This isn’t real. It’ll pass. I don’t need you.

Zain took a swig from his bottle of Scotch, staring unseeingly at the brightly illuminated city. It was nearly dawn already.

He felt bone-tired, but he knew that going to bed would be useless. He couldn’t sleep, and the demon of a cat wasn’t even the reason.

The hour was too early to be drinking. To be fair, there was no hour appropriate for drinking for any decent Muslim.

But then again, he wasn’t a decent Muslim, hadn’t been for years. In decades. There was already a place reserved for him in hell; Zain had made peace with it a long time ago. A decent Muslim wouldn’t spend a year in a sordid relationship with another man—or at least would feel guiltier about it. A decent Muslim would touch his own wife. A decent Muslim would be performing a dawn prayer right now instead of getting drunk.

A plaintive meow snapped him out of his grim thoughts. He glared at the cat rubbing against his ankle.

“Go away,” Zain bit off in English. He shouldn’t even be still using English for its sake. He should have thrown the cat out instead of bringing it with him when he had relocated to the city.

The cat didn’t obey, of course. It was Aiden’s fault. He’d spoiled it rotten, conditioning it to his constant touch and warmth. Of course it was now miserable.

Zain glared at the cat’s hazel eyes. “Go. Away. Or I’ll kick you.”

The cat rubbed against his ankle again, meowing.

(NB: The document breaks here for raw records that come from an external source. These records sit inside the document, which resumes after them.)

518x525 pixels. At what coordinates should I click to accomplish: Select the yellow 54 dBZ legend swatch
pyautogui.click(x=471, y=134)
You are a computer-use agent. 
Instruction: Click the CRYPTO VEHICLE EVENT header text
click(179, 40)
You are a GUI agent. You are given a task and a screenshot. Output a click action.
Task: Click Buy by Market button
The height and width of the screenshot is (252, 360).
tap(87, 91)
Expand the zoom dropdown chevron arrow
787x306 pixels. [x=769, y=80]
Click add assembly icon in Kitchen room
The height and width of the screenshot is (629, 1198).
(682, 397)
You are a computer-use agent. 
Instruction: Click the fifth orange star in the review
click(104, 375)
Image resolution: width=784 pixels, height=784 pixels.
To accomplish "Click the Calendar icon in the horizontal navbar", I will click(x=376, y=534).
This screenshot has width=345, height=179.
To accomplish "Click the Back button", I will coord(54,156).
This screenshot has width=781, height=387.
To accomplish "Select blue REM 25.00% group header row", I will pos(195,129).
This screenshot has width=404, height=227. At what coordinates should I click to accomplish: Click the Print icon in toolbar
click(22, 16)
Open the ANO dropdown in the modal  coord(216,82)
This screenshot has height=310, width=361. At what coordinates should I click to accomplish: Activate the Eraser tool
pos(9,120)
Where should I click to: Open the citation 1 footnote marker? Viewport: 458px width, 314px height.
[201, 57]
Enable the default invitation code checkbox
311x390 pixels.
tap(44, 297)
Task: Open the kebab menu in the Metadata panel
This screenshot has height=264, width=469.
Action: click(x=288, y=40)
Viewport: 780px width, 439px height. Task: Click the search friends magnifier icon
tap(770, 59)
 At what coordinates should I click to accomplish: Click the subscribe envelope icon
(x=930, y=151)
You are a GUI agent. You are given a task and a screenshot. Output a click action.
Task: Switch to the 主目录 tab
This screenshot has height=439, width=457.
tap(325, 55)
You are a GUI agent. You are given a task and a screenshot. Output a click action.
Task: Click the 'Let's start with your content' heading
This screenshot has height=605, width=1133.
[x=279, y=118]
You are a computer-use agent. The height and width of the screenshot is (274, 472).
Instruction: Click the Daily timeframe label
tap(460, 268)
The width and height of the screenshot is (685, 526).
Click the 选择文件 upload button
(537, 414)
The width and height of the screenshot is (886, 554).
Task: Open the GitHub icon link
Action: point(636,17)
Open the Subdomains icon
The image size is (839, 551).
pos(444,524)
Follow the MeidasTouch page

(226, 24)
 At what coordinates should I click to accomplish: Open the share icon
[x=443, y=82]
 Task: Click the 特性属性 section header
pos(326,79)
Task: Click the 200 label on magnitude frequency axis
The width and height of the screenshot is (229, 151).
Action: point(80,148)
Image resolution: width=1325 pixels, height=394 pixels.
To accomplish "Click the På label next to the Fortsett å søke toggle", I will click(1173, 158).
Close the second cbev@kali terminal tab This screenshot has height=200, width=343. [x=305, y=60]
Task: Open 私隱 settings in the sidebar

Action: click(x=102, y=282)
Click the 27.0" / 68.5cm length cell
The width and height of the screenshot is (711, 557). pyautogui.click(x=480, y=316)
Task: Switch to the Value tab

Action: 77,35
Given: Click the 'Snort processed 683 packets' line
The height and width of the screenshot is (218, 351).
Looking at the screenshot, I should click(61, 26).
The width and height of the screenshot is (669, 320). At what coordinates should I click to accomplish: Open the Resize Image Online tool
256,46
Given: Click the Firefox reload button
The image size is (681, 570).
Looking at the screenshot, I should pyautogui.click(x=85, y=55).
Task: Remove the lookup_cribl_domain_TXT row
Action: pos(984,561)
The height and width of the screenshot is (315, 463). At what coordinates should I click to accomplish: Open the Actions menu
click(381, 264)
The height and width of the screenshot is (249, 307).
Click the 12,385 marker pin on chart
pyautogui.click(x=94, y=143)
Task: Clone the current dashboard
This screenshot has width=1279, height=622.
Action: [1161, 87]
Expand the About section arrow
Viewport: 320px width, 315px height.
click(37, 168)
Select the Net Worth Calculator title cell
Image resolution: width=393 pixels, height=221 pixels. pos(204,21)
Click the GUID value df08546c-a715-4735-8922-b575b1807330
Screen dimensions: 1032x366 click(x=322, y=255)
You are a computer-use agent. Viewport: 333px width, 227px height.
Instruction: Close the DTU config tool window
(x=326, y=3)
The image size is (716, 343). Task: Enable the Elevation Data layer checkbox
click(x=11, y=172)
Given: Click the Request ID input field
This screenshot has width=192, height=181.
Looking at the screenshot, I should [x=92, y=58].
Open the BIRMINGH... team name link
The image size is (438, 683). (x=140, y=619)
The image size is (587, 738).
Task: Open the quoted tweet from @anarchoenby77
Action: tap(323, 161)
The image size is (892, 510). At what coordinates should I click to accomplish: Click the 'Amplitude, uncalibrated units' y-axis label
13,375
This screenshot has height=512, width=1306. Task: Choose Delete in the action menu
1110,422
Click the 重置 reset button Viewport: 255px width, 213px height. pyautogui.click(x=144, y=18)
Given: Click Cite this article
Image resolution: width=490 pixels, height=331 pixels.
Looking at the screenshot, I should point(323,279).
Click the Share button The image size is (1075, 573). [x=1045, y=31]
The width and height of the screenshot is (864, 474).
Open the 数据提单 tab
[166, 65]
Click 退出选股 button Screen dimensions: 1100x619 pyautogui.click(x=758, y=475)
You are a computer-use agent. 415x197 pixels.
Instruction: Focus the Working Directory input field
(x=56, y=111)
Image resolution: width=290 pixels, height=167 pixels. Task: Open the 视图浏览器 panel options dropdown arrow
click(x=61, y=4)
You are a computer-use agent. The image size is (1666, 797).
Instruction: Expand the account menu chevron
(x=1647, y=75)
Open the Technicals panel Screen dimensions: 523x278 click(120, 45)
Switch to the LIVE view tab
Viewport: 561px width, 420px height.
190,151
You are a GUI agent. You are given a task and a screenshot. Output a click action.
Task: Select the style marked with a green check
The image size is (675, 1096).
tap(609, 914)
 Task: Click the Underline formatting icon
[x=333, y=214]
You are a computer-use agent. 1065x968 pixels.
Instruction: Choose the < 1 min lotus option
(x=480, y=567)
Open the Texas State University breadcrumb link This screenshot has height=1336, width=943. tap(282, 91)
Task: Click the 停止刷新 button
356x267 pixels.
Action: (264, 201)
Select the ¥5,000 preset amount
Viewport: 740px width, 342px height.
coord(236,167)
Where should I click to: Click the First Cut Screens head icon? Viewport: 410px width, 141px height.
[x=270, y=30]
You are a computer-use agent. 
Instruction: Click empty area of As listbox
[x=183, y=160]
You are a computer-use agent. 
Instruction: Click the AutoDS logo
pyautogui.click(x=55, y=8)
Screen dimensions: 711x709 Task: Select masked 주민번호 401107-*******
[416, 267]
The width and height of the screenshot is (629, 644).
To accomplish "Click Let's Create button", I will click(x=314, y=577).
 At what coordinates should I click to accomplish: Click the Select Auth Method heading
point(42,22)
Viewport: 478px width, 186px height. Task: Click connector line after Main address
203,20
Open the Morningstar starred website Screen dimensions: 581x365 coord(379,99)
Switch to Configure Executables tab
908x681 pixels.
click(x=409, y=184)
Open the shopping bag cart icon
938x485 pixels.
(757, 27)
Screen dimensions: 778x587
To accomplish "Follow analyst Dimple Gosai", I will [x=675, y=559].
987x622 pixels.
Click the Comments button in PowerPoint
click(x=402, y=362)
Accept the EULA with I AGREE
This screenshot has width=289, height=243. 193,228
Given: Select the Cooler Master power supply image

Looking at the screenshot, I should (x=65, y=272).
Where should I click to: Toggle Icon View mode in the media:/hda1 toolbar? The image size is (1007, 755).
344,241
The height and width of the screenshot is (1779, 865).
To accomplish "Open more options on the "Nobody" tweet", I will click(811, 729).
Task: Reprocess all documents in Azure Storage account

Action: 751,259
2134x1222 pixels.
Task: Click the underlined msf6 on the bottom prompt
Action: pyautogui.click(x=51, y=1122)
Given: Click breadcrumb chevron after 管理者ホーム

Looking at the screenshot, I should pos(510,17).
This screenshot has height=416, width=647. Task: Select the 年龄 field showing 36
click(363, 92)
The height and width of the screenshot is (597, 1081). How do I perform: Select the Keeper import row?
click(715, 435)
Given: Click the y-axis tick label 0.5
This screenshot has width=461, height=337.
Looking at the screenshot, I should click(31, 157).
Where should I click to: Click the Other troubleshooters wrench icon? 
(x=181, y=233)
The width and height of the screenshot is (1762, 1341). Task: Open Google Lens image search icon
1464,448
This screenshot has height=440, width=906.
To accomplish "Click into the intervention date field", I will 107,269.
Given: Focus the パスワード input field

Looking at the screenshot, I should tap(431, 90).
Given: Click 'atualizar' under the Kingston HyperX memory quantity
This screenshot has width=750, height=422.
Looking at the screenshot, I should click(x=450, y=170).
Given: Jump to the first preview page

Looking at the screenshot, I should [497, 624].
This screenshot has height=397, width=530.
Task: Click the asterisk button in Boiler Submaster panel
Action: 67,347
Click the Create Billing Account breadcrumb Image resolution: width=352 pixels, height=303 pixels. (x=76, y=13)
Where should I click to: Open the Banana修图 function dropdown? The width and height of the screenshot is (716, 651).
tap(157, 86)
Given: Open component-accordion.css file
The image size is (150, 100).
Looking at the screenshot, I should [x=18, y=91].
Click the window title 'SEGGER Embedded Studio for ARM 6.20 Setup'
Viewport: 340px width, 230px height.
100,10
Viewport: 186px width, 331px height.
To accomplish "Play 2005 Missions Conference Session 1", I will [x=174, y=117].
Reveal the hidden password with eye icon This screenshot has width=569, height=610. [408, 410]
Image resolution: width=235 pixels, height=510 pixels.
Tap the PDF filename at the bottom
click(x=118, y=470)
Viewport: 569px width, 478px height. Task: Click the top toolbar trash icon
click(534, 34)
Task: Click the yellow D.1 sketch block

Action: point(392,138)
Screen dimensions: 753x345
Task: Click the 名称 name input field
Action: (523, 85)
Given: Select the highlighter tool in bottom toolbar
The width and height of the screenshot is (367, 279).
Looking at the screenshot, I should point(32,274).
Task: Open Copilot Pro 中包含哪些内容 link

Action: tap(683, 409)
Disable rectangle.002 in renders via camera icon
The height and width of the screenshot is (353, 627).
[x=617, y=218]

“Stop being pathetic,” he told it harshly. “If he wanted you, he would have taken you with him when he left.”

He still remembered finding the blasted cat by a puddle of blood when he’d entered the house. His heart had about stopped before he registered that the blood—and the body—wasn’t Aiden’s. He remembered feeling profound relief, as if it was totally fine that all of his staff had been murdered as long as Aiden wasn’t one of the victims. It had been hard to care about his employees’ deaths compared to Aiden missing. The latter should have been trivial compared to the former, but it was the other way around for him.

Did that make him a monster? Probably.

Zain had no delusions about his morals. He’d done some things that didn’t skirt the boundaries of ethical conduct so much as trample all over them. But he’d never considered himself a bad man, either. Just a regular flawed human being. A regular kind of asshole, as Aiden would say, smiling at him fondly.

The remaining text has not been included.